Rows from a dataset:

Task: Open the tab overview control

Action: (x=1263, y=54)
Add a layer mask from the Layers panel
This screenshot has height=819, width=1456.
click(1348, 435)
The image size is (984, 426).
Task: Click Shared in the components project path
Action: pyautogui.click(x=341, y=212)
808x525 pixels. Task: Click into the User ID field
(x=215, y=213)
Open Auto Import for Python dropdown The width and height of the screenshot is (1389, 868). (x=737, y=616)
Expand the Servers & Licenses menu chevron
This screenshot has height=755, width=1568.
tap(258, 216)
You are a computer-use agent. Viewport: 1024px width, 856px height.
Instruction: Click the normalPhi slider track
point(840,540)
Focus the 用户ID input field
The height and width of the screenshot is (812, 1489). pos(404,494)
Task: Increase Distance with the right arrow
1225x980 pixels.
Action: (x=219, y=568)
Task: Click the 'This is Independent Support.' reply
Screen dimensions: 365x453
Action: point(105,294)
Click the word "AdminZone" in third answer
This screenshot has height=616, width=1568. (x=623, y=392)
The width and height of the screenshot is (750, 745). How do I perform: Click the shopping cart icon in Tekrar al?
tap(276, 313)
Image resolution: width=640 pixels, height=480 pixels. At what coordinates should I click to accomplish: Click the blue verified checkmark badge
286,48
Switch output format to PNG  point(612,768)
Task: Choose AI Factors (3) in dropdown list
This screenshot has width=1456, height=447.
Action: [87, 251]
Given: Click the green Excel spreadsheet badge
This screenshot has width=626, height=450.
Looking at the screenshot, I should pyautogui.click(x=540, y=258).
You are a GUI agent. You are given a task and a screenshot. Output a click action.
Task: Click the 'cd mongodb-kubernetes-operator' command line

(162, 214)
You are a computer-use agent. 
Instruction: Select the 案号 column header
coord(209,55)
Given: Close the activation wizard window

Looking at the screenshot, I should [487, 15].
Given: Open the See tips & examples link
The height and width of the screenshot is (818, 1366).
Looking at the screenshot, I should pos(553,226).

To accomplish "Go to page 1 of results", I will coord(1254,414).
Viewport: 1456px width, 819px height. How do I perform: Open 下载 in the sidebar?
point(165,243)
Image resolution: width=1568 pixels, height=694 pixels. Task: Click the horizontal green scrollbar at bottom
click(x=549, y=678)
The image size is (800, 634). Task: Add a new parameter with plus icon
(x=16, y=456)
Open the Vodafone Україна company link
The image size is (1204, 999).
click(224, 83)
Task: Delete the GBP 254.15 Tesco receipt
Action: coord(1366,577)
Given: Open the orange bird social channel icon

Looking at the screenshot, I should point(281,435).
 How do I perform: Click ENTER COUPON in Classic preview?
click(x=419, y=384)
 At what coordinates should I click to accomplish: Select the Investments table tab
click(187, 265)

### TASK DESCRIPTION
Reproduce every line of the records above verbatim, from the first through the last.

### WORKED ANSWER
Task: Open the tab overview control

Action: (x=1263, y=54)
Add a layer mask from the Layers panel
This screenshot has height=819, width=1456.
click(1348, 435)
The image size is (984, 426).
Task: Click Shared in the components project path
Action: pyautogui.click(x=341, y=212)
808x525 pixels. Task: Click into the User ID field
(x=215, y=213)
Open Auto Import for Python dropdown The width and height of the screenshot is (1389, 868). (x=737, y=616)
Expand the Servers & Licenses menu chevron
This screenshot has height=755, width=1568.
tap(258, 216)
You are a computer-use agent. Viewport: 1024px width, 856px height.
Instruction: Click the normalPhi slider track
point(840,540)
Focus the 用户ID input field
The height and width of the screenshot is (812, 1489). pos(404,494)
Task: Increase Distance with the right arrow
1225x980 pixels.
Action: (x=219, y=568)
Task: Click the 'This is Independent Support.' reply
Screen dimensions: 365x453
Action: point(105,294)
Click the word "AdminZone" in third answer
This screenshot has height=616, width=1568. (x=623, y=392)
The width and height of the screenshot is (750, 745). How do I perform: Click the shopping cart icon in Tekrar al?
tap(276, 313)
Image resolution: width=640 pixels, height=480 pixels. At what coordinates should I click to accomplish: Click the blue verified checkmark badge
286,48
Switch output format to PNG  point(612,768)
Task: Choose AI Factors (3) in dropdown list
This screenshot has width=1456, height=447.
Action: [87, 251]
Given: Click the green Excel spreadsheet badge
This screenshot has width=626, height=450.
Looking at the screenshot, I should pyautogui.click(x=540, y=258).
You are a GUI agent. You are given a task and a screenshot. Output a click action.
Task: Click the 'cd mongodb-kubernetes-operator' command line

(162, 214)
You are a computer-use agent. 
Instruction: Select the 案号 column header
coord(209,55)
Given: Close the activation wizard window

Looking at the screenshot, I should [487, 15].
Given: Open the See tips & examples link
The height and width of the screenshot is (818, 1366).
Looking at the screenshot, I should pos(553,226).

To accomplish "Go to page 1 of results", I will coord(1254,414).
Viewport: 1456px width, 819px height. How do I perform: Open 下载 in the sidebar?
point(165,243)
Image resolution: width=1568 pixels, height=694 pixels. Task: Click the horizontal green scrollbar at bottom
click(x=549, y=678)
The image size is (800, 634). Task: Add a new parameter with plus icon
(x=16, y=456)
Open the Vodafone Україна company link
The image size is (1204, 999).
click(224, 83)
Task: Delete the GBP 254.15 Tesco receipt
Action: coord(1366,577)
Given: Open the orange bird social channel icon

Looking at the screenshot, I should point(281,435).
 How do I perform: Click ENTER COUPON in Classic preview?
click(x=419, y=384)
 At what coordinates should I click to accomplish: Select the Investments table tab
click(187, 265)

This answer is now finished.